At What Point Did I Become Qualified for This?

In the past month, several friends have taken their babies to their first years of college, dropped them off in a dorm.

And another friend said a different goodbye, a farewell to her father who’d lived a long, happy life but battled cancer toward the end.

Launching adults. Burying parents. How did this become my life stage? And who deemed me qualified to enter it?

They tell you adulthood is hard. It’s not that I feel tricked. But I think I thought I’d at least feel ready for each new phase, much like I was in childhood when I was chomping at the bit for each new thing…for the chance to start staying up late, to start wearing makeup, to drive a car, to be in charge of my own self…

At what point did I switch from begging to do things because I was old enough to wishing I was younger and didn’t have to be so responsible?
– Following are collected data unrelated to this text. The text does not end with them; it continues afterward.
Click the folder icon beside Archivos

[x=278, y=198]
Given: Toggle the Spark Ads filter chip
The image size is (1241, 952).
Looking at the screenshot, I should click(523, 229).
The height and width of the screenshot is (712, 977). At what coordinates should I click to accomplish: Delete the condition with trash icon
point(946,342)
Wrinkles be damned—I just don’t want to have to remember to pay all the bills! 😉

Kelly Corrigan wrote a popular memoir called “The Middle Place.” I haven’t read it because, well, see above. But I don’t think I actually have to read it to know—this must be the middle place. I think I’m in it right now.

And it feels weird.

What I expected to be a peace and self-assuredness actually feels like a place in which the guitar strings are strung very, very tightly. It’s tighter and less spacious than I expected, and I hope I don’t sneeze because everything might snap (and I might leak a little…thanks, kids…)
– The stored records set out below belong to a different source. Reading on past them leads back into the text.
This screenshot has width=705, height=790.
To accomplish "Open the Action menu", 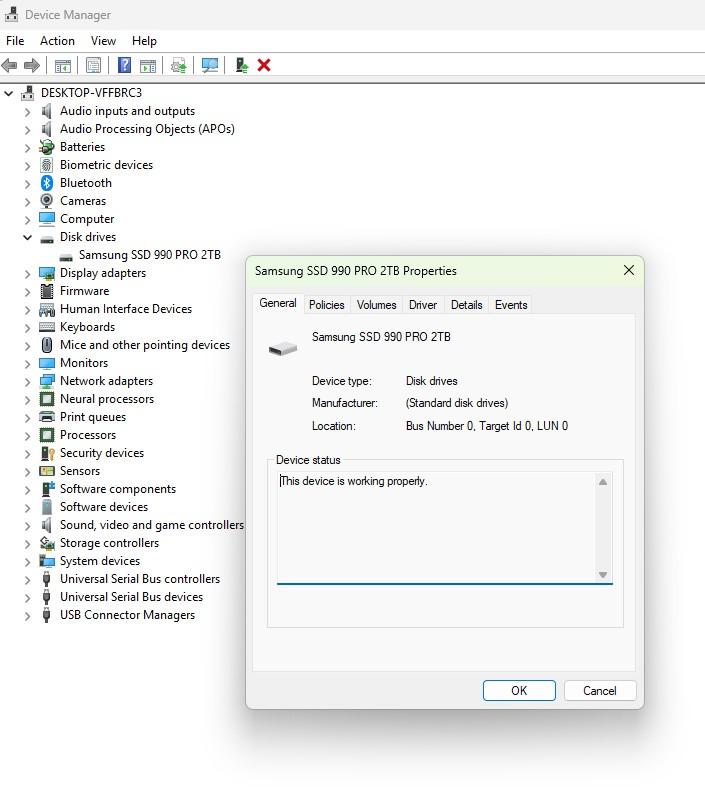I will coord(57,41).
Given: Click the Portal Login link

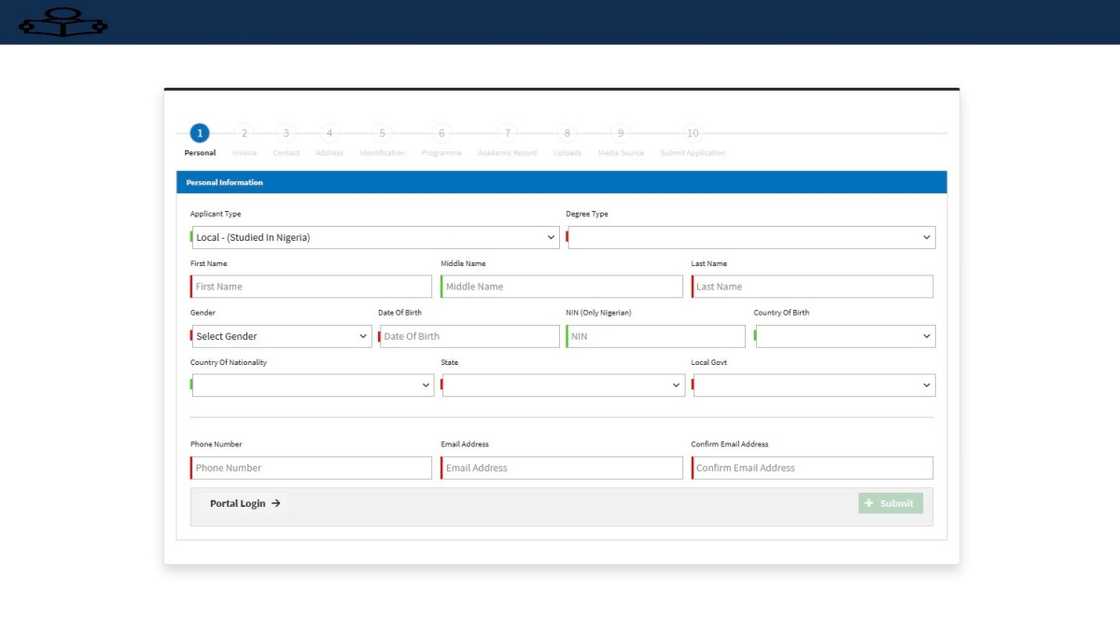Looking at the screenshot, I should click(238, 504).
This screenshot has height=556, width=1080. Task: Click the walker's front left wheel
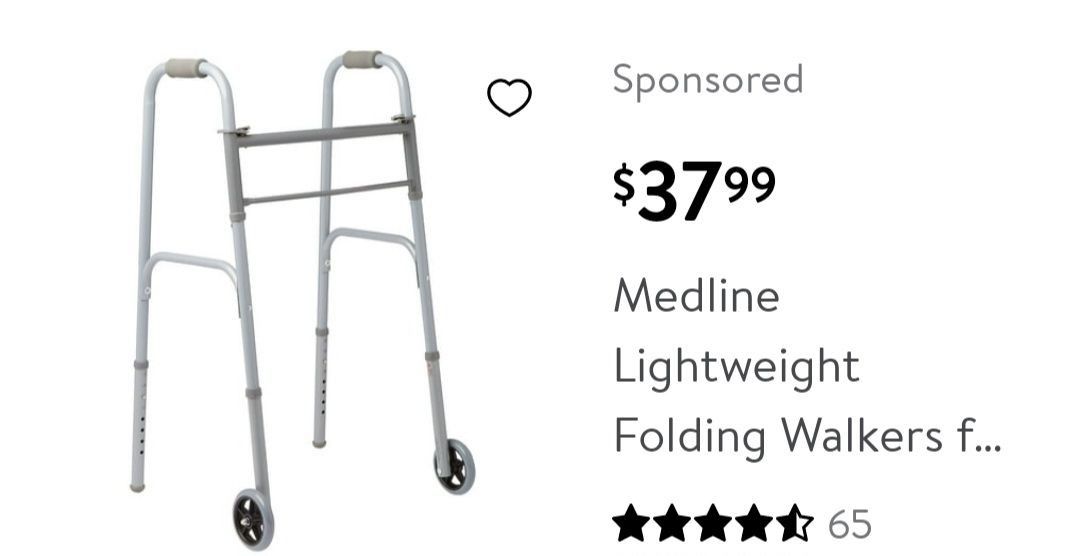253,520
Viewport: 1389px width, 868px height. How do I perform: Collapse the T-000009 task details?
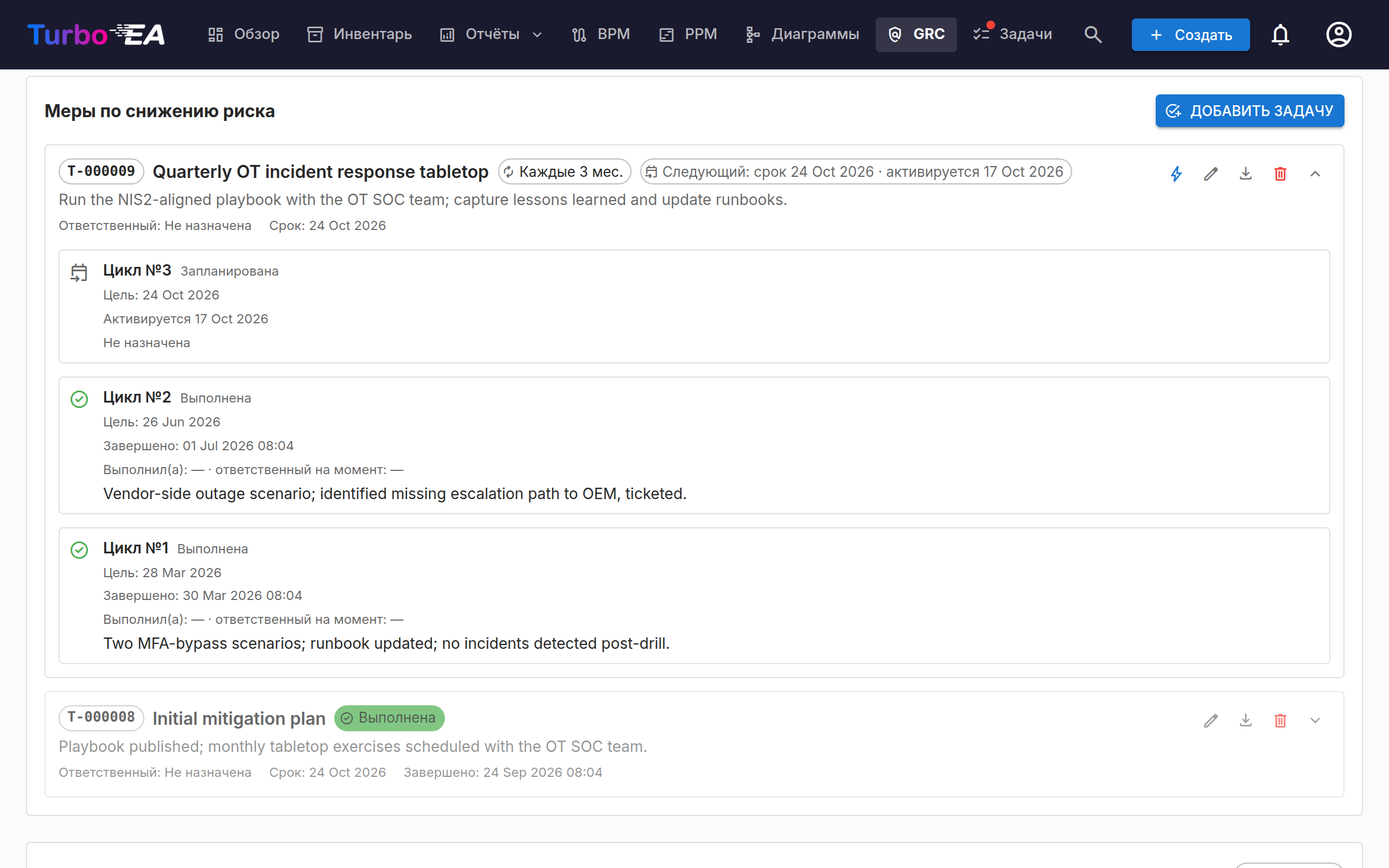pos(1315,174)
I didn’t expect the middle place to be so tender.

This is a word I’m using a lot lately—tender. It’s how life feels. It’s how I feel. I feel tender about the speed with which time passes. I feel tender about my growing babies. I feel tender about my marriage, about the things I thought would be different by now and about the ways I regret some of my interactions even still.

I remember bringing Gabe home from the hospital and clinging to the unspoken belief—it’s hard now, but once we adjust and get it figured out, it’ll be easier.

I’m realizing that was never true in the first place.

So I’ve been thinking about what’s actually true, not just what platitudes I’ve believed all along. And I think it’s this.

What’s true is that I only have this moment. Right now. The past was the past and I can’t go back. The future will come whether I’m ready or not. All that’s true is right now.

Stay in present in the moment. Breathing through the struggles. Maybe the mess, the busyness, the confusion, the fun, the adventures, the overwhelm will all seem more manageable if I’m looking at them one moment at a time.